Please output exactly the run of lines that starts at the line with "Click the scroll up arrow in wizard list" and ends at the last line of the records below.

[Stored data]
-------------------------

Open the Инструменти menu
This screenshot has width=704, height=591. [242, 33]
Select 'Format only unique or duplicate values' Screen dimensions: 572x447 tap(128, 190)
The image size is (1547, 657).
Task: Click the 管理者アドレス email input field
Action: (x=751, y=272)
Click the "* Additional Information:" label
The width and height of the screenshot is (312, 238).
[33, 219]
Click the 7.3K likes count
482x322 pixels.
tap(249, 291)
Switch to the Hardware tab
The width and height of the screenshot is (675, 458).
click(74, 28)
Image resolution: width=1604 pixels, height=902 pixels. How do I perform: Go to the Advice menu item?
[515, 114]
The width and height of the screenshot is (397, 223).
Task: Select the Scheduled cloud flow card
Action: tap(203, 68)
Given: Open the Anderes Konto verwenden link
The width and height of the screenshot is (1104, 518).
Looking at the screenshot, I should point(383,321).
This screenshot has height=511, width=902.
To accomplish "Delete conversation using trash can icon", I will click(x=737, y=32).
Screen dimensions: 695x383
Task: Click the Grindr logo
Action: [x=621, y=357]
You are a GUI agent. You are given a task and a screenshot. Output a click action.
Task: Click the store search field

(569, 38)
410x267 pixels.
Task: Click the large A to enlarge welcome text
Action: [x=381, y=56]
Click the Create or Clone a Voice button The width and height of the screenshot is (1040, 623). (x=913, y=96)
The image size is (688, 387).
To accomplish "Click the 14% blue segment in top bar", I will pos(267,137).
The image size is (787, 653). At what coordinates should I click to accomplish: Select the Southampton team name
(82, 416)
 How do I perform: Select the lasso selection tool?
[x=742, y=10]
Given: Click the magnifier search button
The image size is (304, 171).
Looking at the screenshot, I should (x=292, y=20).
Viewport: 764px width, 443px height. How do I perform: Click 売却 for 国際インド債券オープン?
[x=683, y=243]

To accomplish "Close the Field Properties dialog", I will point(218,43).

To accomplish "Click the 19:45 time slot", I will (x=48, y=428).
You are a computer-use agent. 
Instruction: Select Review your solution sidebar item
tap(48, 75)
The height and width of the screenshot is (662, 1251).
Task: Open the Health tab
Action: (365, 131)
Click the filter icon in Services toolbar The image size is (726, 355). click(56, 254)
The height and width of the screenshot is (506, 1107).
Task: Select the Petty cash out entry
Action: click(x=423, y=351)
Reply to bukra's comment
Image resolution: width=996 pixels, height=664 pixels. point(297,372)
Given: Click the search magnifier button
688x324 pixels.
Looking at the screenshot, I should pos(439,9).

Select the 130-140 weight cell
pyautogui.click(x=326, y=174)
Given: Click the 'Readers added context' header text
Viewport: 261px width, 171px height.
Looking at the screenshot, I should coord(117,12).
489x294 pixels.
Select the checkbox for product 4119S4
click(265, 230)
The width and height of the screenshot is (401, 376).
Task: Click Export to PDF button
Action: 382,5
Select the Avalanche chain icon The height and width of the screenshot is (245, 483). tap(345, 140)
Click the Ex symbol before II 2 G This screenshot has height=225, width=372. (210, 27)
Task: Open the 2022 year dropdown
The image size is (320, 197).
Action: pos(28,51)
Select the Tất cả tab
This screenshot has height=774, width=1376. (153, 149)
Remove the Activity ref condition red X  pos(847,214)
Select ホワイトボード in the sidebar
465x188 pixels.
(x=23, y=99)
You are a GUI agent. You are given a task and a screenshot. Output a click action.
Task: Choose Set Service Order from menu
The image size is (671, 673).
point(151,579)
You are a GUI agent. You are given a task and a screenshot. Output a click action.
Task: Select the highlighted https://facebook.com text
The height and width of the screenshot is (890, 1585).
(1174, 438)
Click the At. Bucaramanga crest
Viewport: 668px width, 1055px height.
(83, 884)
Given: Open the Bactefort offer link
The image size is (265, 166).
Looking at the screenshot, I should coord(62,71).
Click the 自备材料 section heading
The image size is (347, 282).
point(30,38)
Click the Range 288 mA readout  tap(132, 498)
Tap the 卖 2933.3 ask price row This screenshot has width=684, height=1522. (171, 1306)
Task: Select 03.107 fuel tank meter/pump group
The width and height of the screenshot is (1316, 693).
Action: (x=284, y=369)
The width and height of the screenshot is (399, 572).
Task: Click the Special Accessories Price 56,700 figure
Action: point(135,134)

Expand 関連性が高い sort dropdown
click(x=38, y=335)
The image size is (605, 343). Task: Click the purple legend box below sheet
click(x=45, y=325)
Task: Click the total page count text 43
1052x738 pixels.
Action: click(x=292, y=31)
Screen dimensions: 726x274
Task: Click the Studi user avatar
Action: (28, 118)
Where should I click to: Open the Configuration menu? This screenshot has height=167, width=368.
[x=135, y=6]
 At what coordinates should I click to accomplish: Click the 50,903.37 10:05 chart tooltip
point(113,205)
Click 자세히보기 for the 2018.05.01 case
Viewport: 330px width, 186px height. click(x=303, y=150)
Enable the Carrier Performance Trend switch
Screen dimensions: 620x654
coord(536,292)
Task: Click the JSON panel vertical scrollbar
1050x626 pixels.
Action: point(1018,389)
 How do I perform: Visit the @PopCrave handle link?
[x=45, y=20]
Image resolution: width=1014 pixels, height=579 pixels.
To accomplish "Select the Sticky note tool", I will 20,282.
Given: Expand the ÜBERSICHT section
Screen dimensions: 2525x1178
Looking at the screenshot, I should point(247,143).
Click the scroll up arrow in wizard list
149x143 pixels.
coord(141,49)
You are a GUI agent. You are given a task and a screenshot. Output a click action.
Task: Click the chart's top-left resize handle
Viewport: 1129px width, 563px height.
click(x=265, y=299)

-------------------------

COMPLETED EXERCISE:
Click the scroll up arrow in wizard list
149x143 pixels.
coord(141,49)
You are a GUI agent. You are given a task and a screenshot. Output a click action.
Task: Click the chart's top-left resize handle
Viewport: 1129px width, 563px height.
click(x=265, y=299)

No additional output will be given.